CHICAGO, Aug. 12 (Xinhua) -- Gold futures on the COMEX Division of the New York Mercantile Exchange on Thursday retreated from historical record, as some investors opted to book their profits following recent rallies. Besides, the requirement to increase gold margins also added to negative tone.

The most active gold contract for December delivery declined 32. 8 U.S. dollars, or 1.8 percent, to 1,751.5 dollars per ounce, the highest closing in history.

Market analysts said that some investors are reducing their gold positions following a string of records in recent trading sessions.

The New York gold price further hiked two days after breaking the 1,700-dollar mark amid worries over the debt problem in the U. S. and EU. Gold even surpassed the 1,800 dollars during Wednesday' s trading and tried the all-time record of 1,817.6 dollars on Thursday.

A market watcher in Chicago noted that surpassing the 1,800 mark "was a natural place for people to lighten up" on their gold positions.

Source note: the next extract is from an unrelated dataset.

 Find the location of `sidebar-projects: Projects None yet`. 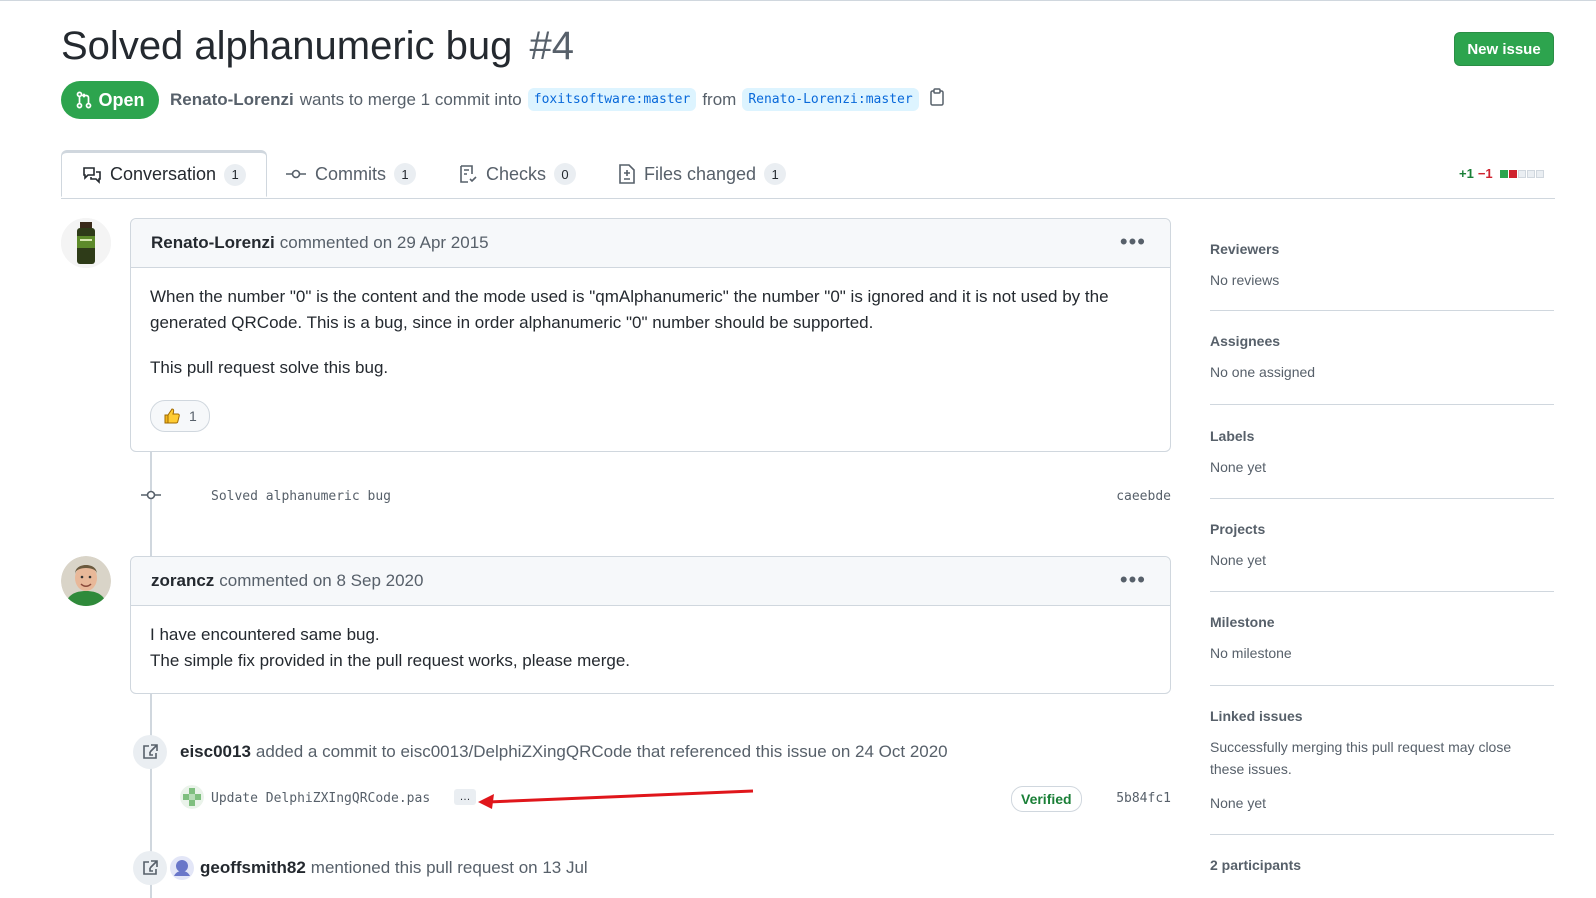

sidebar-projects: Projects None yet is located at coordinates (1382, 546).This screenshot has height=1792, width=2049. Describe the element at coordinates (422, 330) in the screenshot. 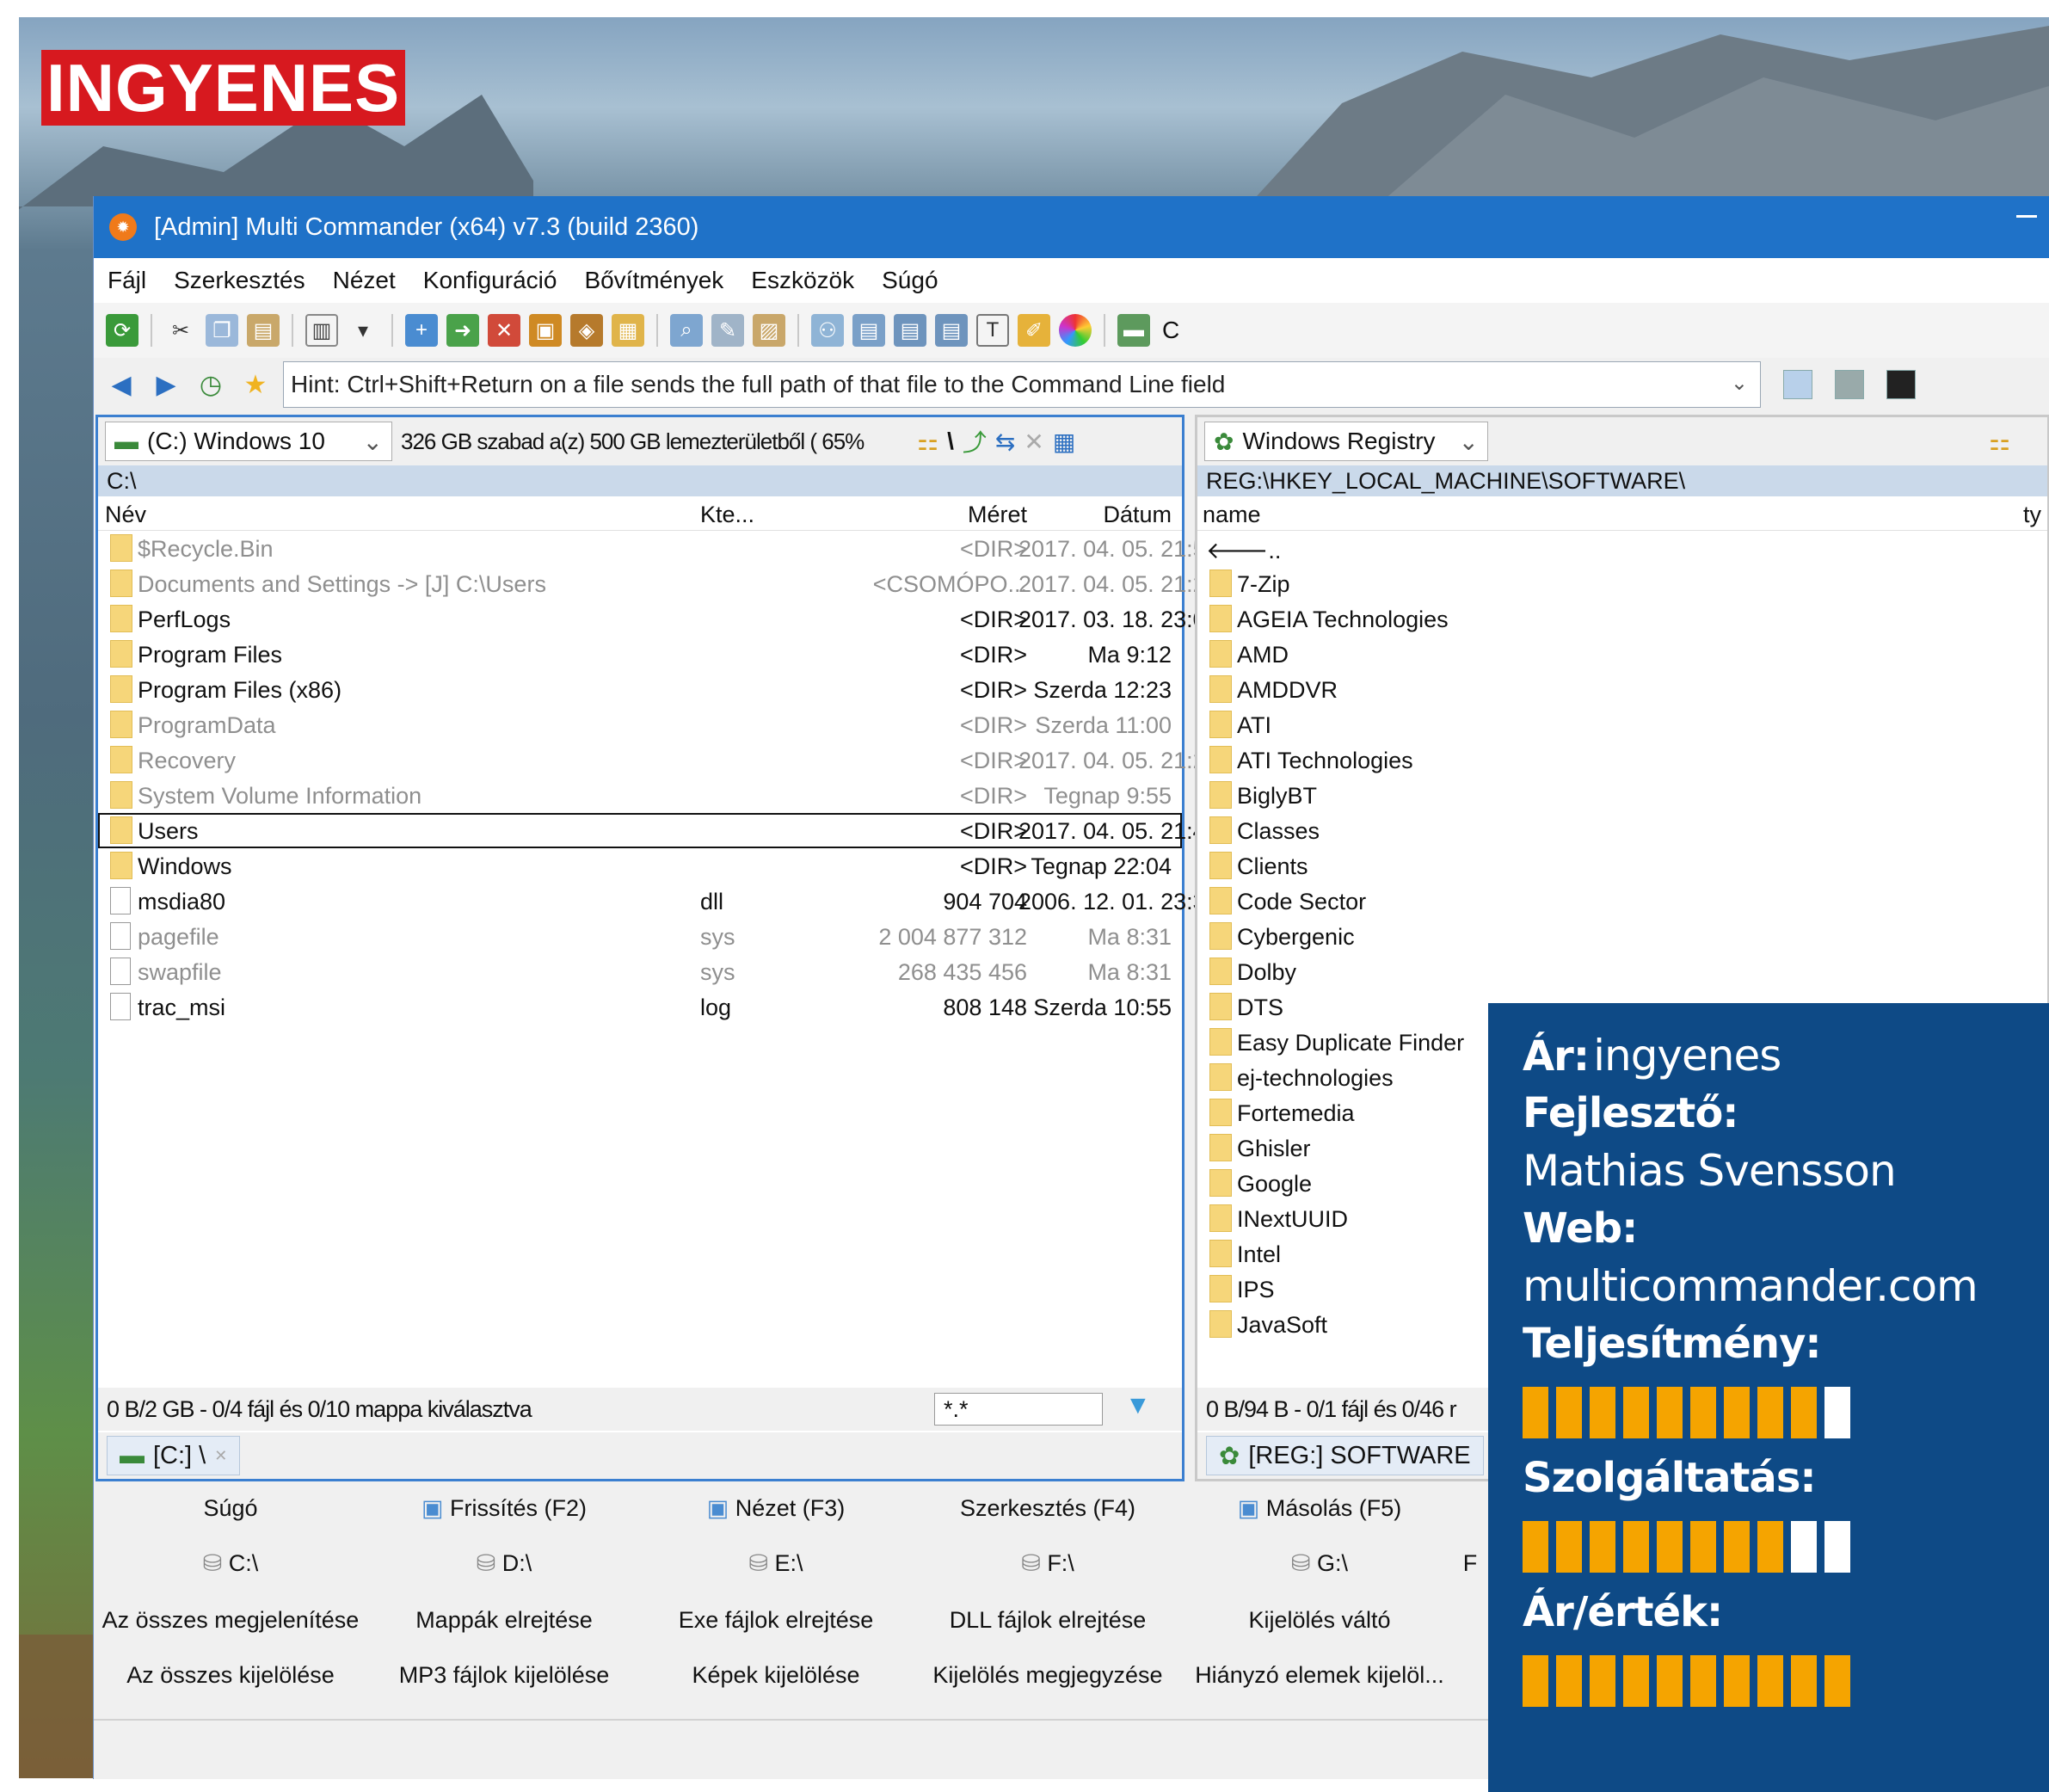

I see `new-file-icon: +` at that location.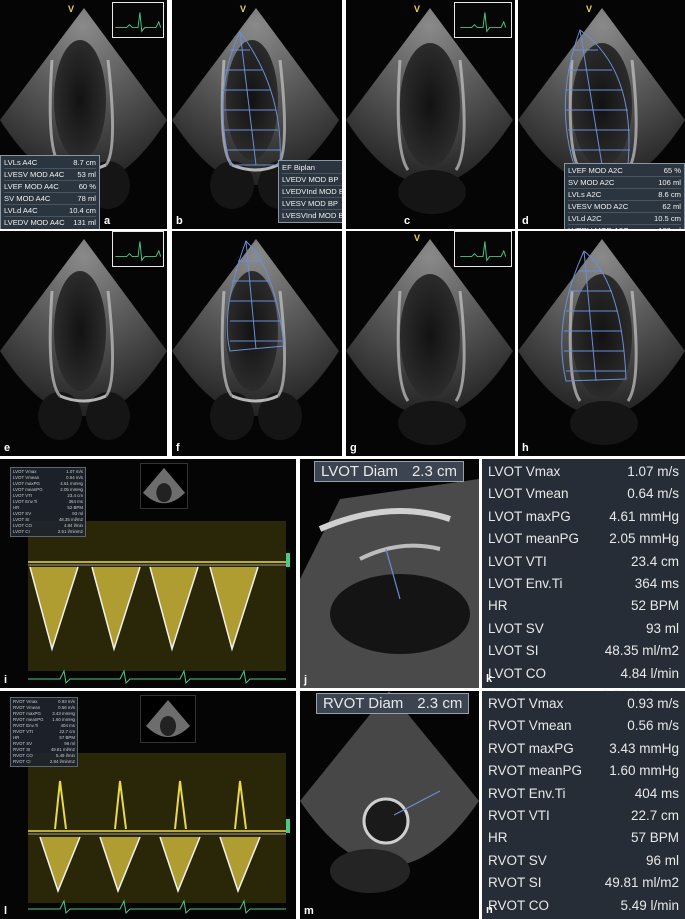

Meanwhile, CME Group, owner of the world's largest futures market, on Wednesday raised the margin requirements for trading in gold, prompting investors to sell off their gold holdings. The minimum amount of cash that investors must keep on deposit for an initial account was lifted to 7,425 dollars on a 100-ounce contract, up from 6,075 dollars.

However, some traders are still confident in gold market, saying as the economic problems around the world continue to manifest, more and more people are identifying that gold is the ultimate safe-haven asset. A trader noted that gold could easily end the year at around 2,000 dollars per ounce.

Silver for September delivery fell 65.8 cents, or 1.7 percent, to 38.669 dollars per ounce. Platinum for October delivery rose 20. 7 dollars, or 1.2 percent, to 1,792.4 dollars per ounce.